TASK DETAILS:
From the line containing "Task: Click Simulated" through the last line of the entries, output the text exactly. Pictures stay out.

BEGIN EXERCISE DATA

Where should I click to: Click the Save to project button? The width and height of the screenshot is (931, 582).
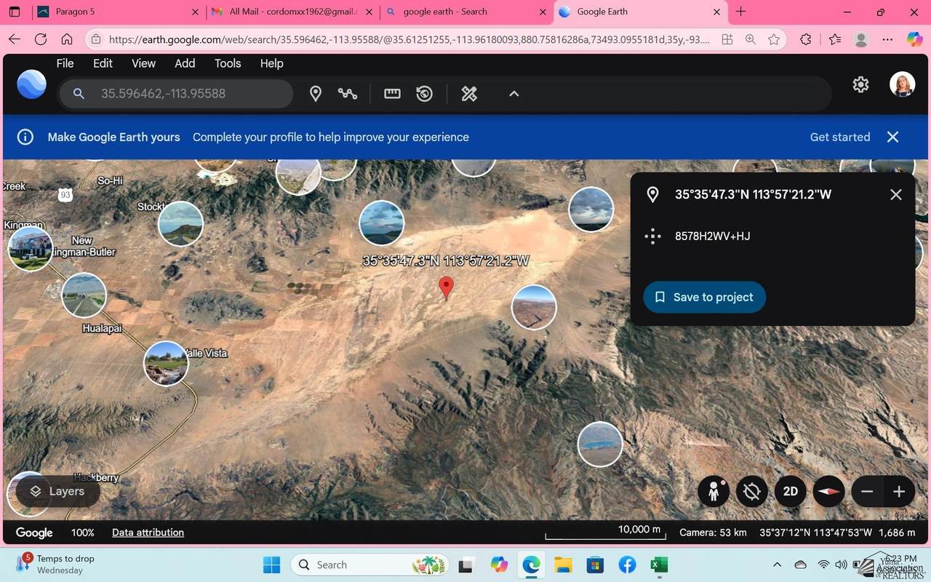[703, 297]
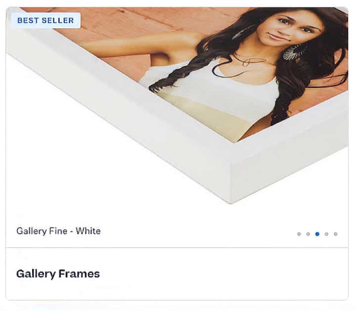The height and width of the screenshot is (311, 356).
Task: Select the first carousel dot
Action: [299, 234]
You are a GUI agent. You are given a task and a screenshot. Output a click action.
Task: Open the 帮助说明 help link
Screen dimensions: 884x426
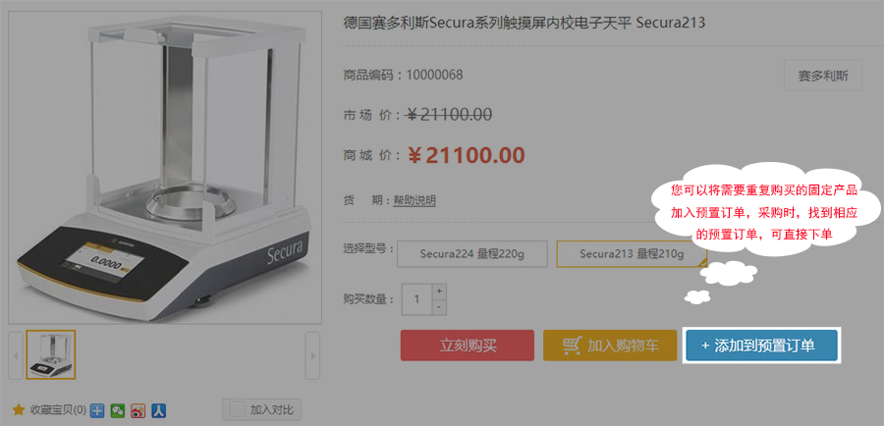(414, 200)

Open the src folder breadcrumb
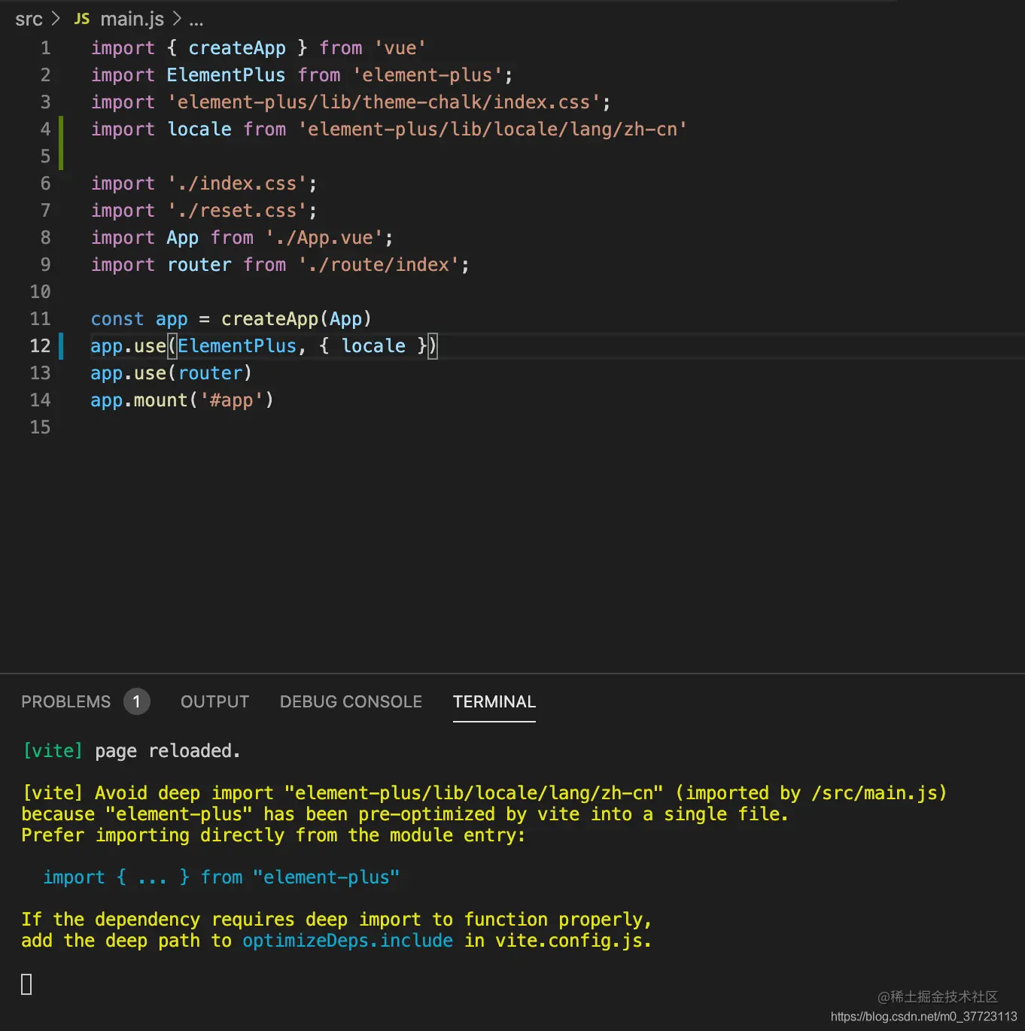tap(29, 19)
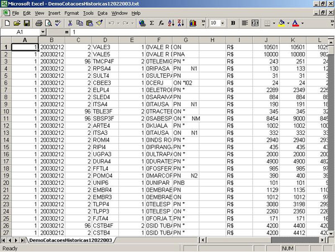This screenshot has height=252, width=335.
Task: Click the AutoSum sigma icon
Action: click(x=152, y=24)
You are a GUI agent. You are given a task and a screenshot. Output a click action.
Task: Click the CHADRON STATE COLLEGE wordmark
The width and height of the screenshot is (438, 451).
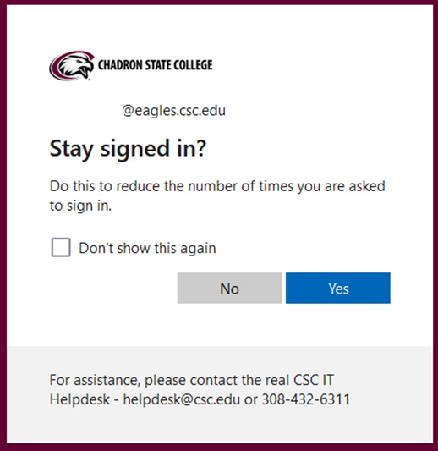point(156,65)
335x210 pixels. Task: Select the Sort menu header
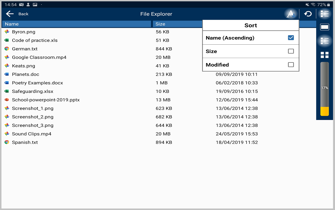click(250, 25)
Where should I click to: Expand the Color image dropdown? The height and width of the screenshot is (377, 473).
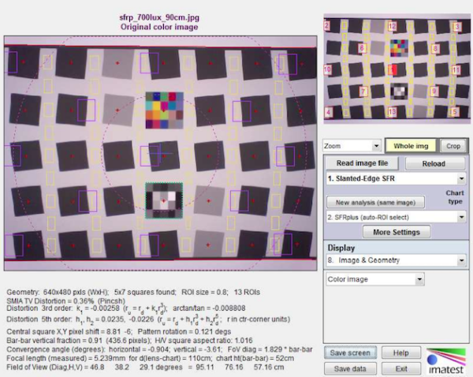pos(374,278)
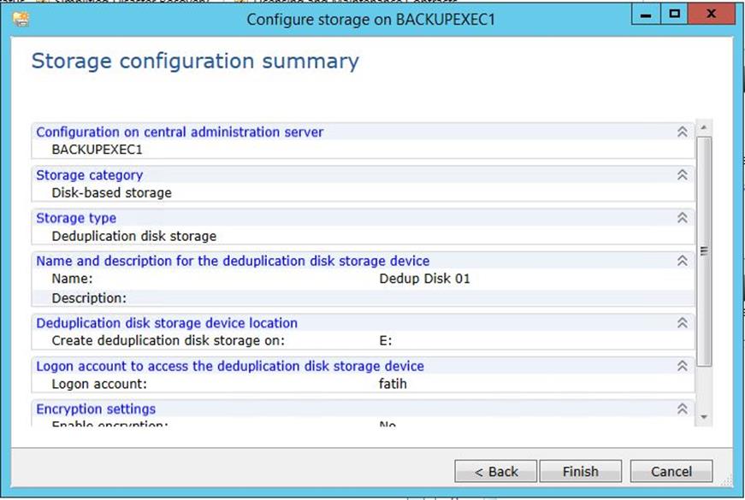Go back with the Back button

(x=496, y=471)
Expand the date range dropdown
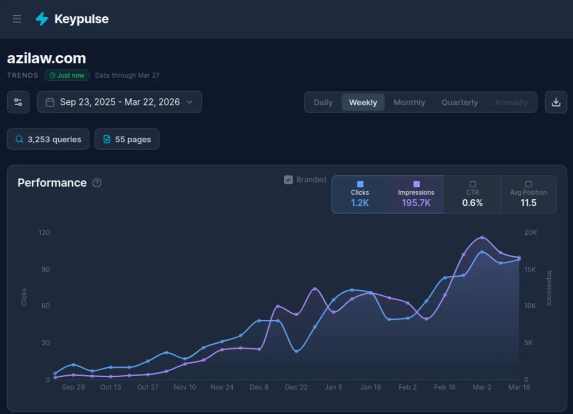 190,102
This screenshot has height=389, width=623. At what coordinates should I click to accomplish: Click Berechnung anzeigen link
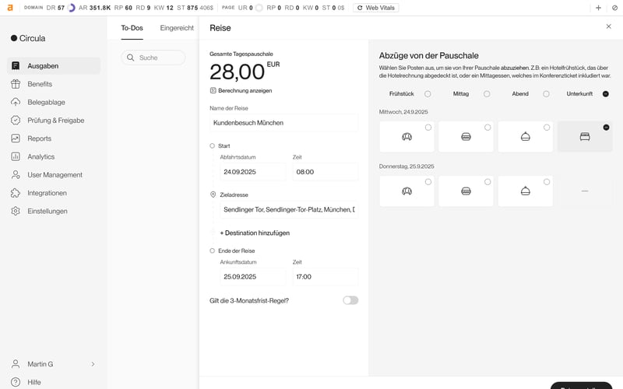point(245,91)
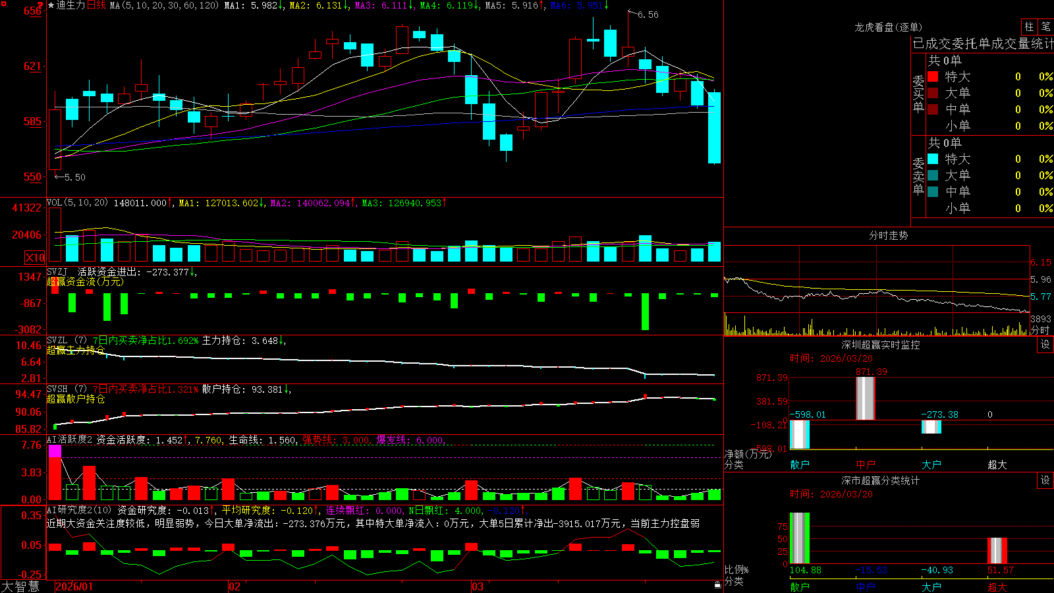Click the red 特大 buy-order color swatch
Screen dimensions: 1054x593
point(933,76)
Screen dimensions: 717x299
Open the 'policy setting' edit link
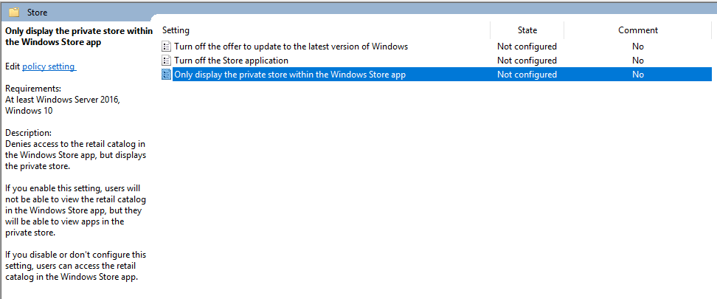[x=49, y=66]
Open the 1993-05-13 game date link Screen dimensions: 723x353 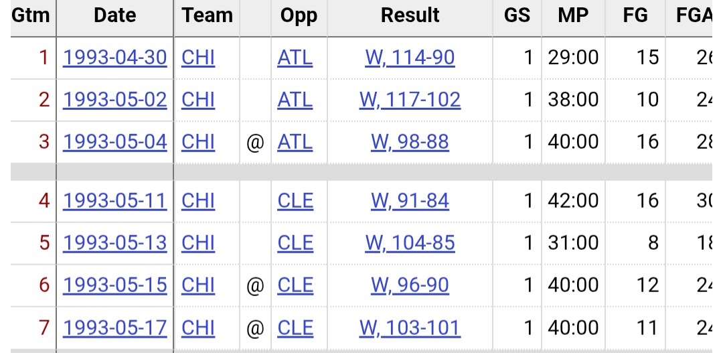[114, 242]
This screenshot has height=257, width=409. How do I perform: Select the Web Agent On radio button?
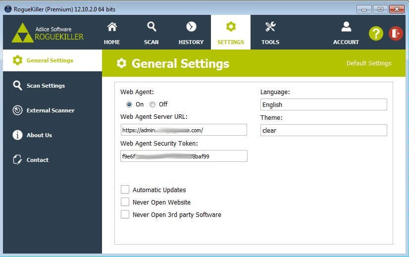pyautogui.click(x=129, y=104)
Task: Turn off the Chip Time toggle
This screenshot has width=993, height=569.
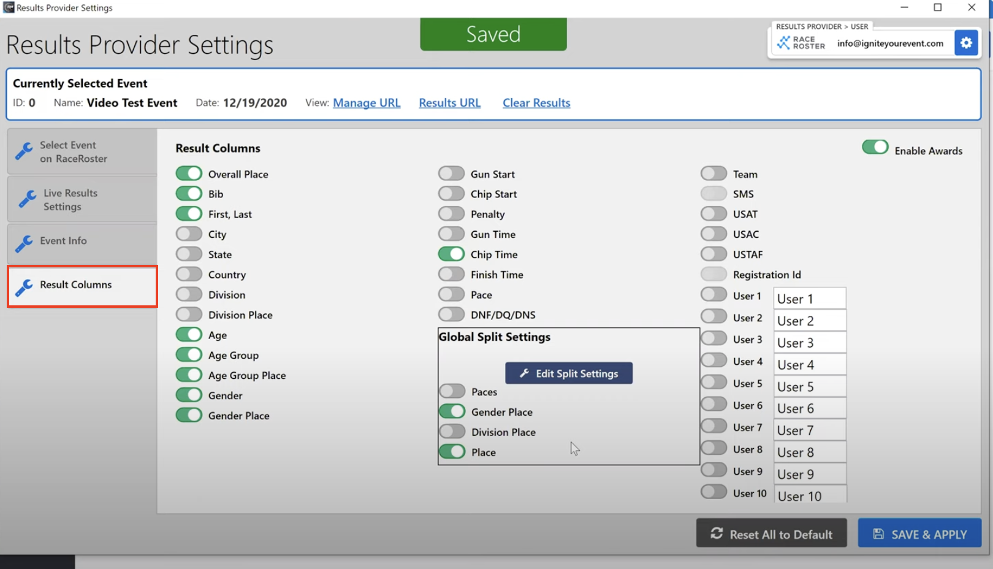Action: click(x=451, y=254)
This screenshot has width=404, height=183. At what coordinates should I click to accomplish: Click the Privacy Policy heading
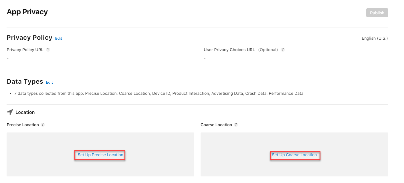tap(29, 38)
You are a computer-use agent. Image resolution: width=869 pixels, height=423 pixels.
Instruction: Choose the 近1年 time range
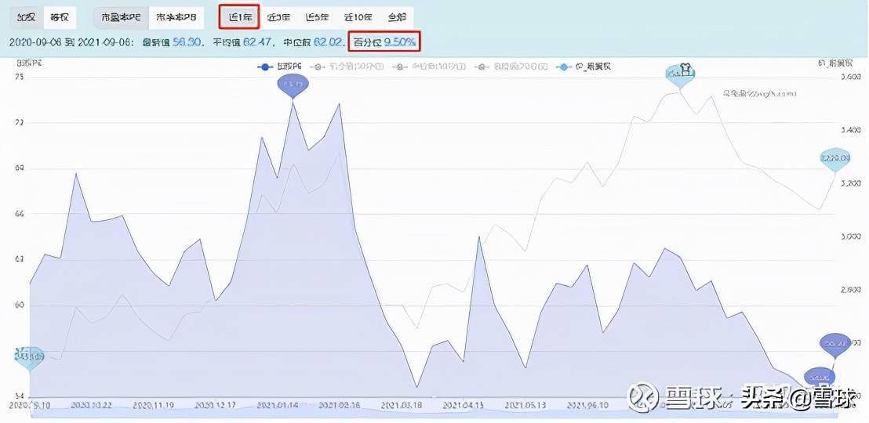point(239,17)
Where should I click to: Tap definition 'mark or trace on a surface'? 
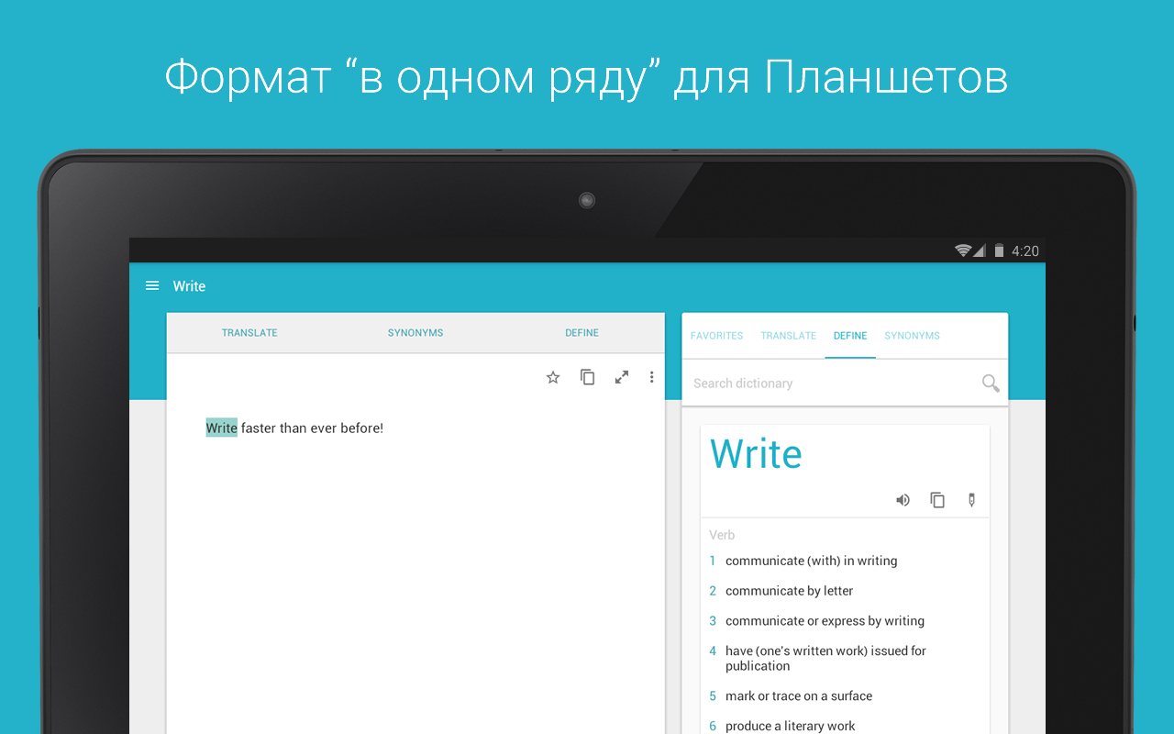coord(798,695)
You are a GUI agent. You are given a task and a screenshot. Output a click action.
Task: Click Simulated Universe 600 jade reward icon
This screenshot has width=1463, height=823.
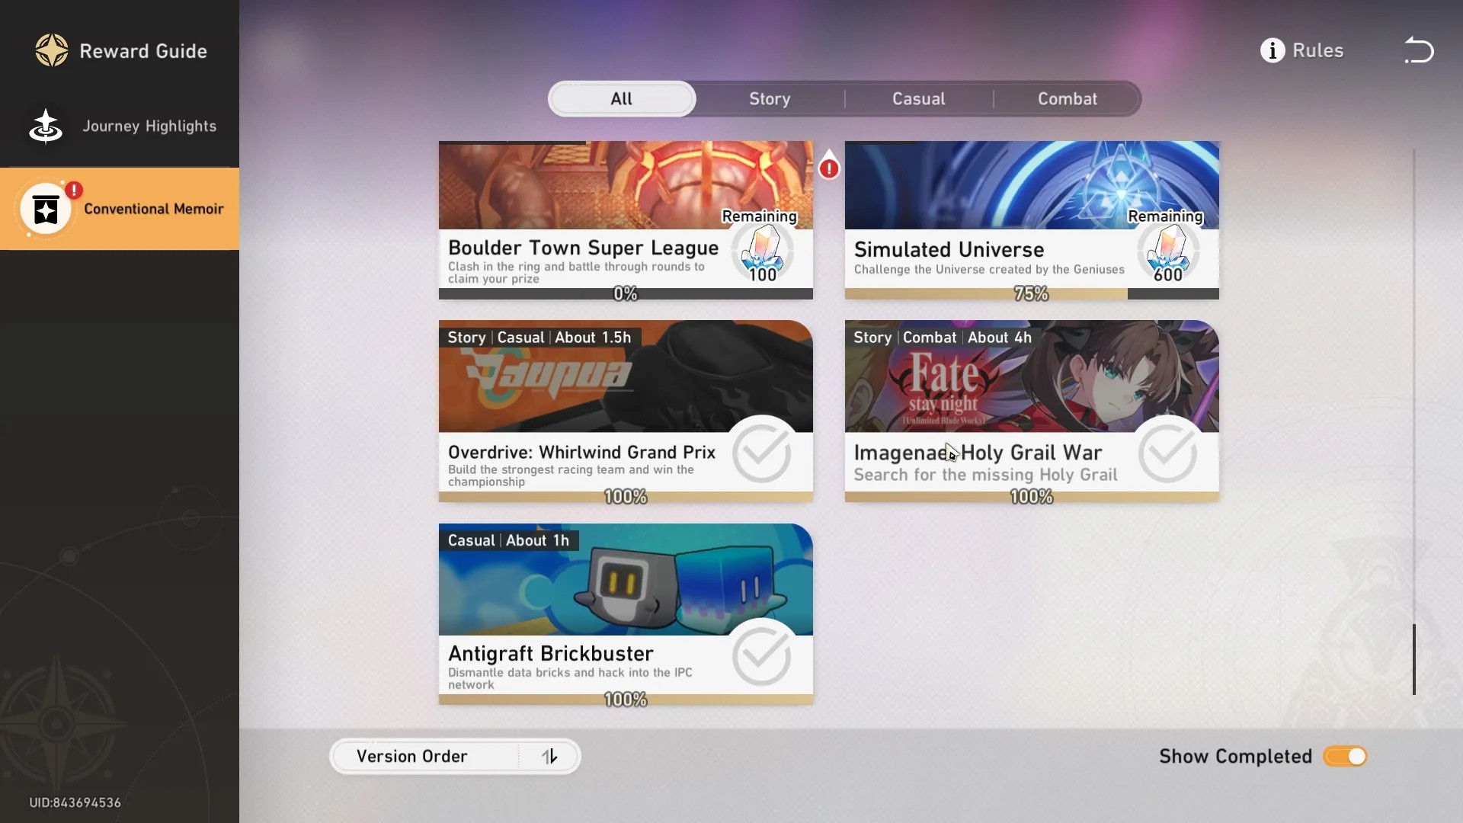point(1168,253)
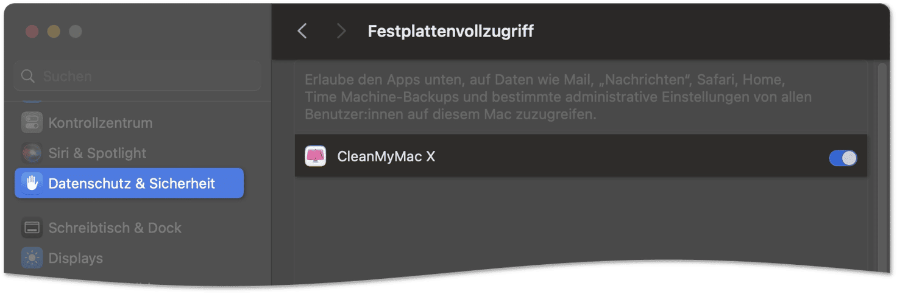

END EXERCISE DATA

RESPONSE:
Task: Click Simulated Universe 600 jade reward icon
This screenshot has width=1463, height=823.
point(1168,253)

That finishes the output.